[R-meta] Dependant variable in Meta Analysis

Thu Aug 27 15:23:47 CEST 2020

Hi Tarun,

For 1, exp(b1)*100 is the percent change, not b1*100.

For 2, if you know b0 and b1, then you know the mean of y for x=0 (b0) and the mean of y for x=1 (b0+b1). Now you also need the SD for x=0 and the SD for x=1, but this can't be recovered. However, if you know the MSE, then the square-root of that is the pooled within-group SD, so you can also use that. And you need to know the number of observations where x=0 and where x=1 (so those are the two group sizes, n0 and n1). Then you have everything to compute the ROM and its sampling variance.

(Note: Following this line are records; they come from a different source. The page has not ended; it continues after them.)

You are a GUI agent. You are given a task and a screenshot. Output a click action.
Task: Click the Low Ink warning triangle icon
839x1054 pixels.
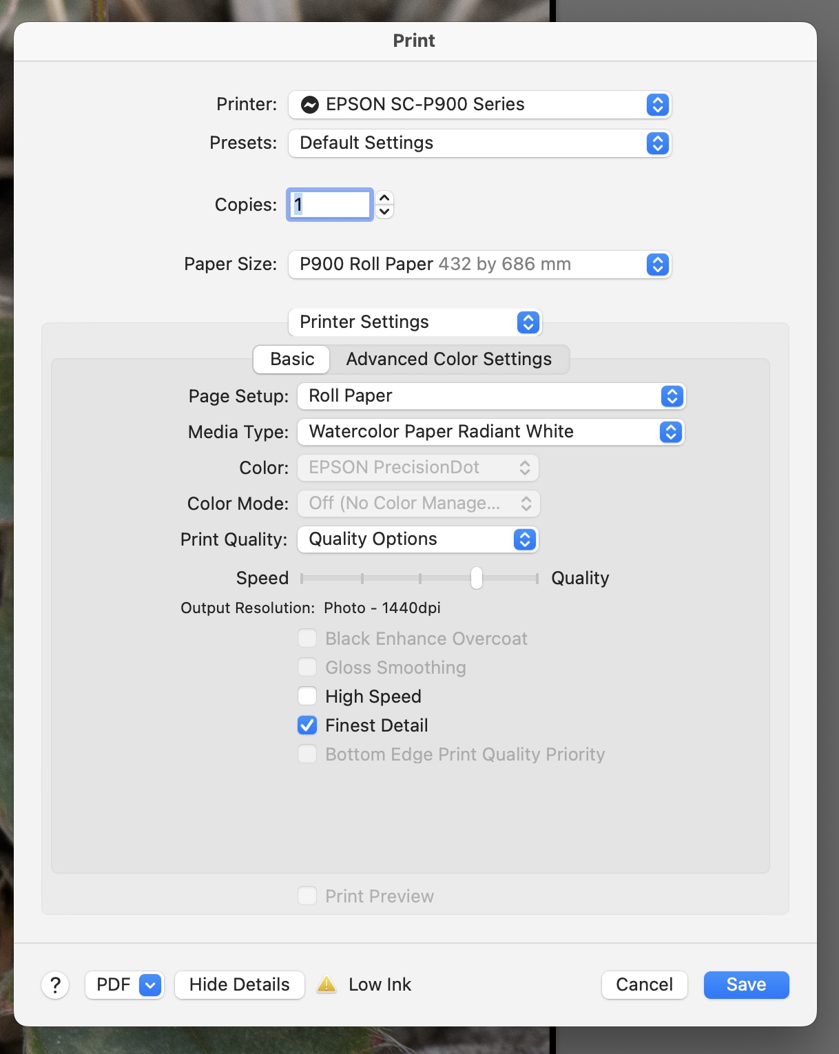pos(325,984)
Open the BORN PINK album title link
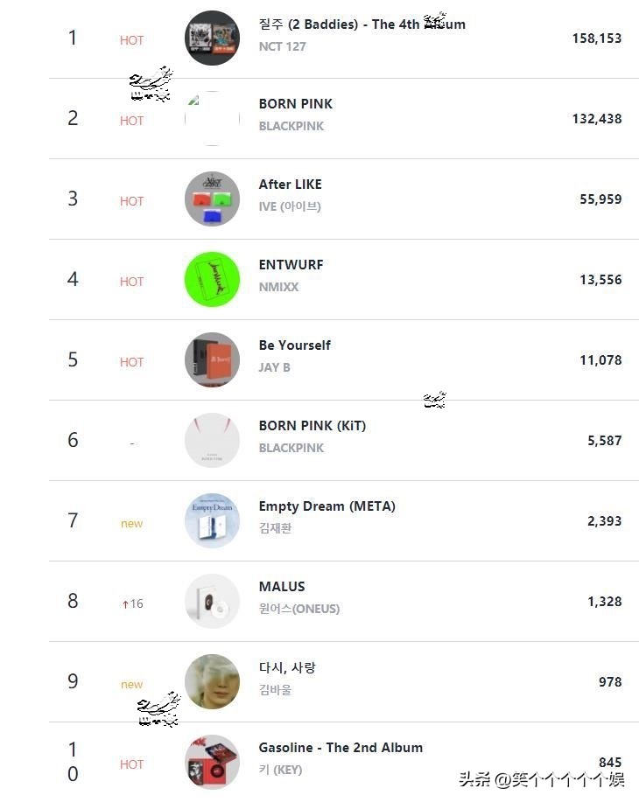639x802 pixels. click(295, 103)
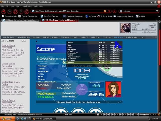The height and width of the screenshot is (121, 161).
Task: Open the search engine selector dropdown
Action: (122, 11)
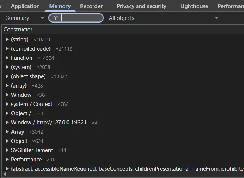This screenshot has width=244, height=178.
Task: Click the Constructor column header
Action: 18,30
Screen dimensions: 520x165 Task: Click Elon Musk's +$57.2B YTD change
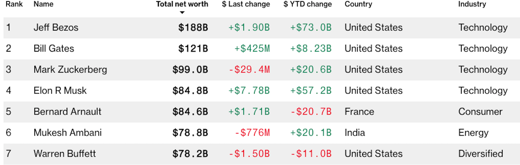click(x=311, y=91)
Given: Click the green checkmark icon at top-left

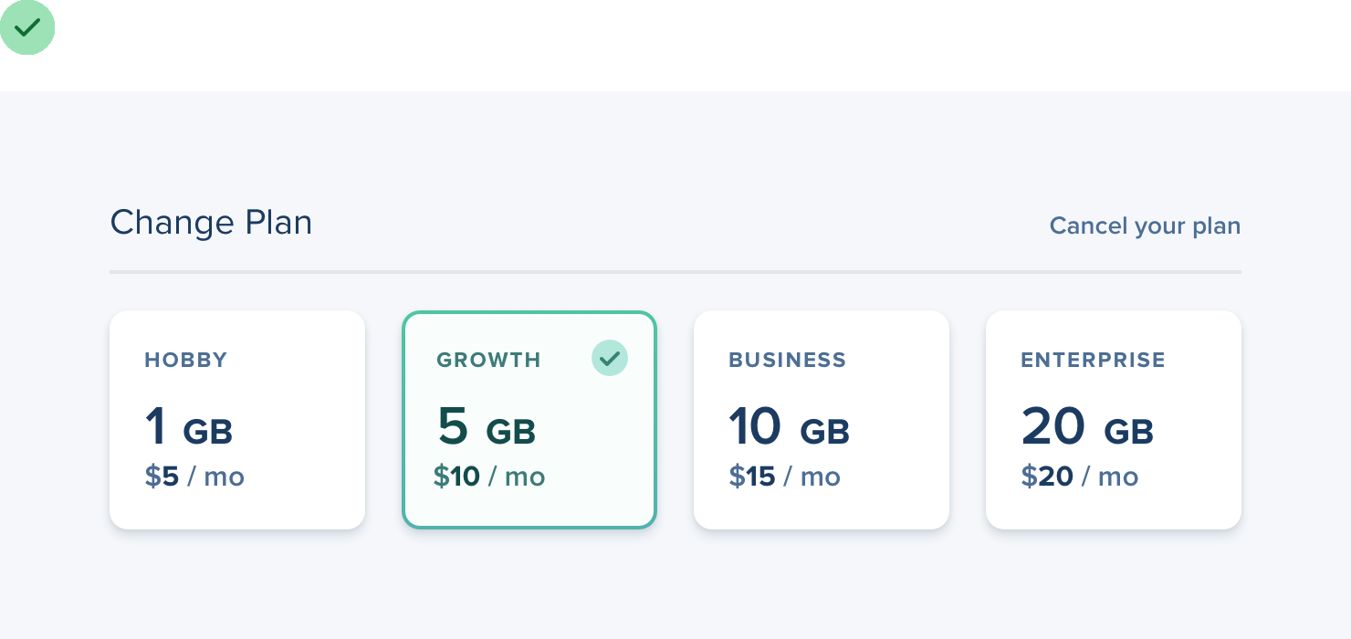Looking at the screenshot, I should [27, 27].
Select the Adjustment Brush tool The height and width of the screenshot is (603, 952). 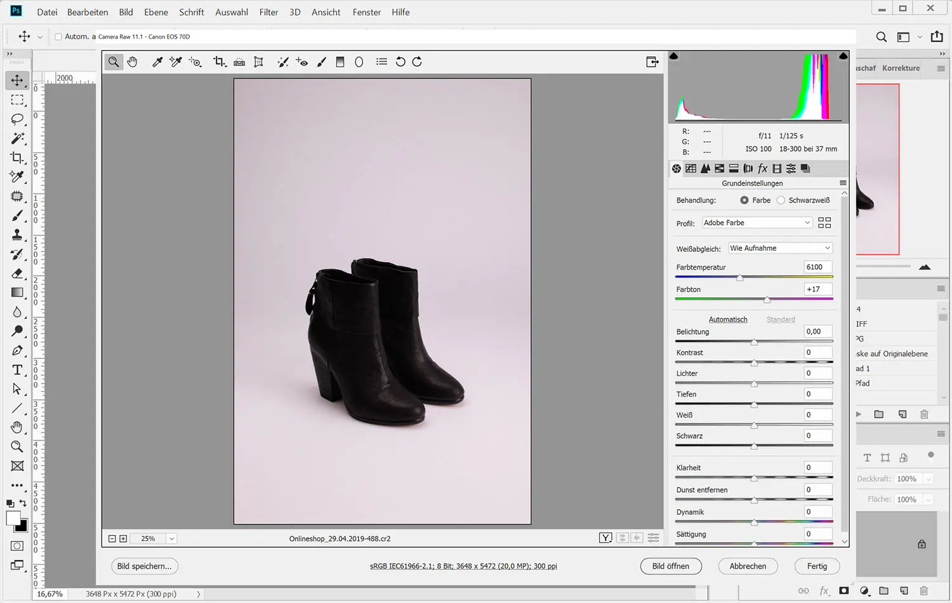click(x=322, y=62)
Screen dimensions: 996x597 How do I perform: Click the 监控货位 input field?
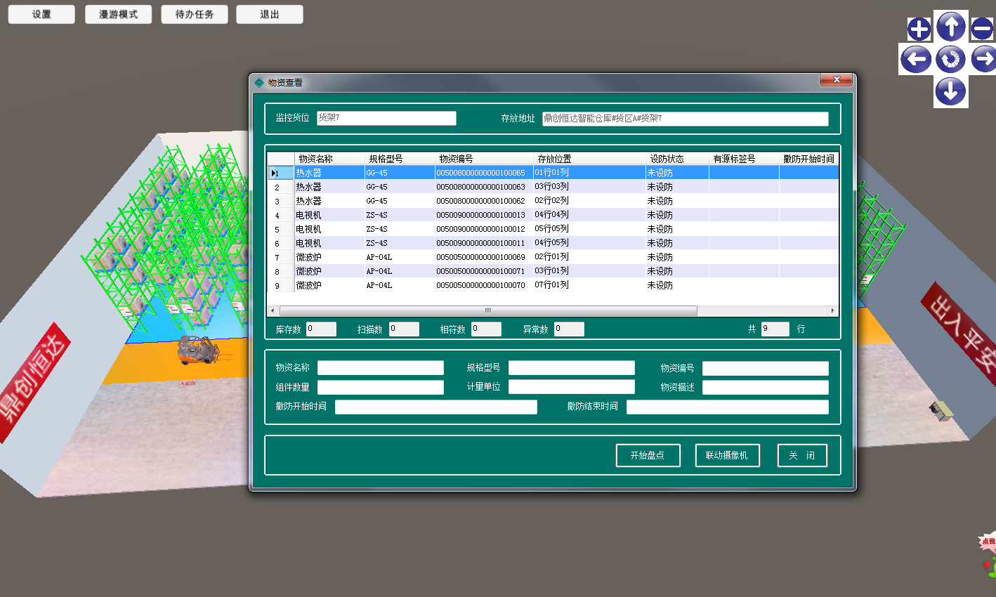386,118
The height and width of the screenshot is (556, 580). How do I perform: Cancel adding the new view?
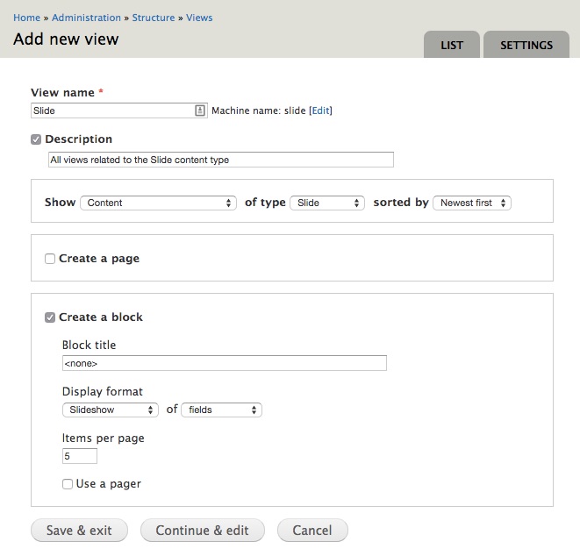click(x=312, y=531)
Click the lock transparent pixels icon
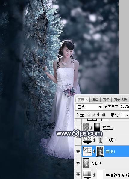This screenshot has width=129, height=179. [x=88, y=114]
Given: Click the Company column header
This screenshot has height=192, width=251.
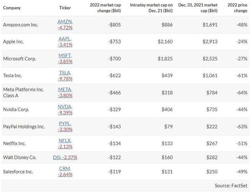Looking at the screenshot, I should [12, 8].
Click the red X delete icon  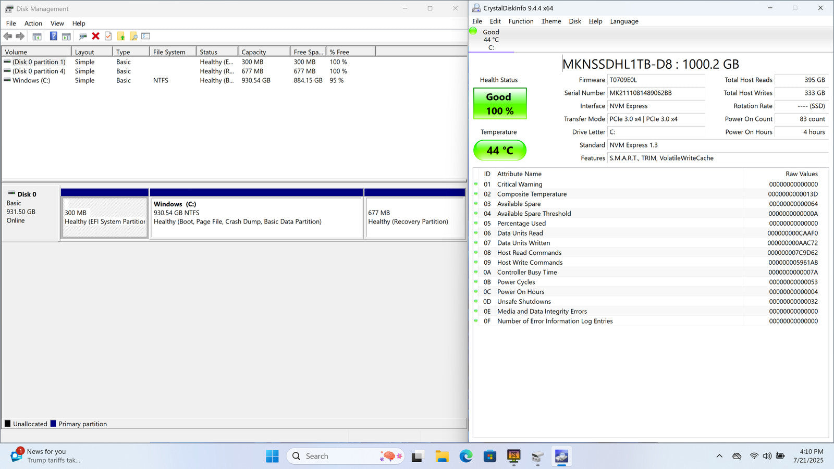tap(95, 36)
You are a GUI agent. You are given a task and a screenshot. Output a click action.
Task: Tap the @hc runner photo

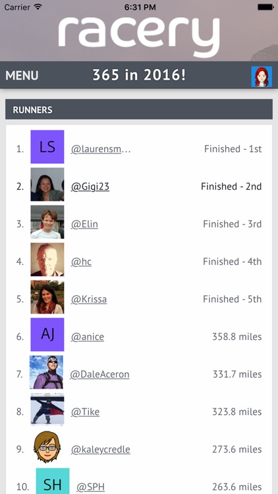point(47,260)
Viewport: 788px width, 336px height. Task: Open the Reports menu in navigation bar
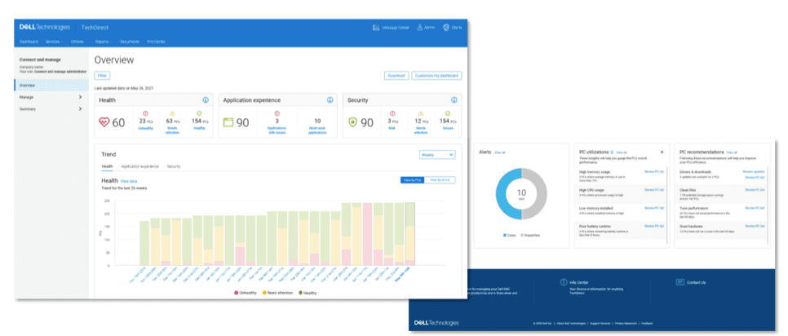point(101,41)
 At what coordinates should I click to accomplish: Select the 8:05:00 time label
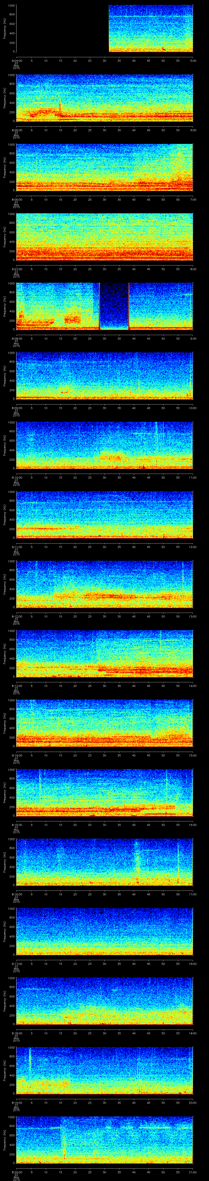pos(16,130)
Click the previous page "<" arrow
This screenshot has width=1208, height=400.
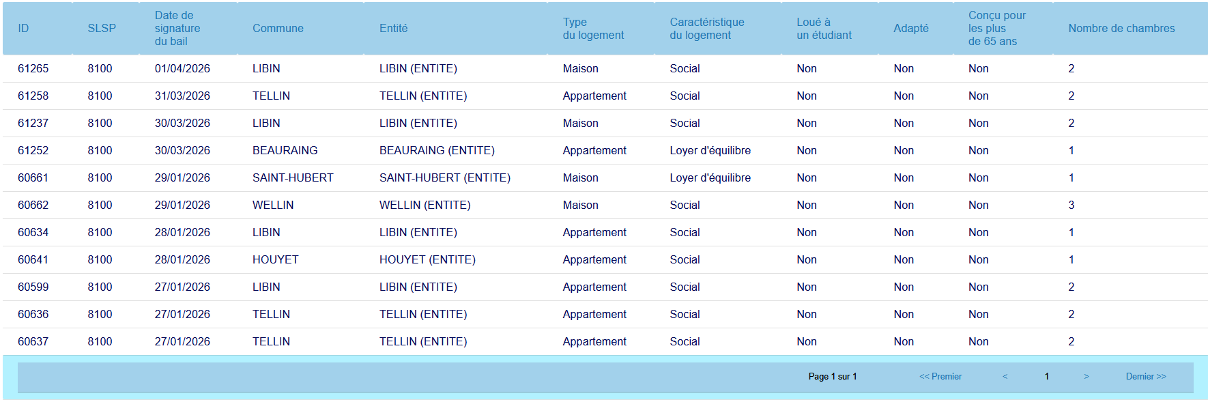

If you don't know the MSE but the SE of b1 (or t = b1/SE[b1] from which one can easily recover SE[b1] or the p-value which one can transform into t, which then gives you the SE), then one can easily back-calculate the MSE from that (assuming you know n0 and n1), since

MSE = SE[b1]^2 * sum((x_i - mean(x))^2)

The second term can be computed if you know n0 and n1, since:

sum((x_i - mean(x))^2) = n0 * (0 - n1/(n0+n1))^2 + n1 * (1 - n1/(n0+n1))^2.

One can simplify this equation further, but this should make it clear that mean(x) is just the proportion of 1's and x_i can only take on two different values here (0 and 1).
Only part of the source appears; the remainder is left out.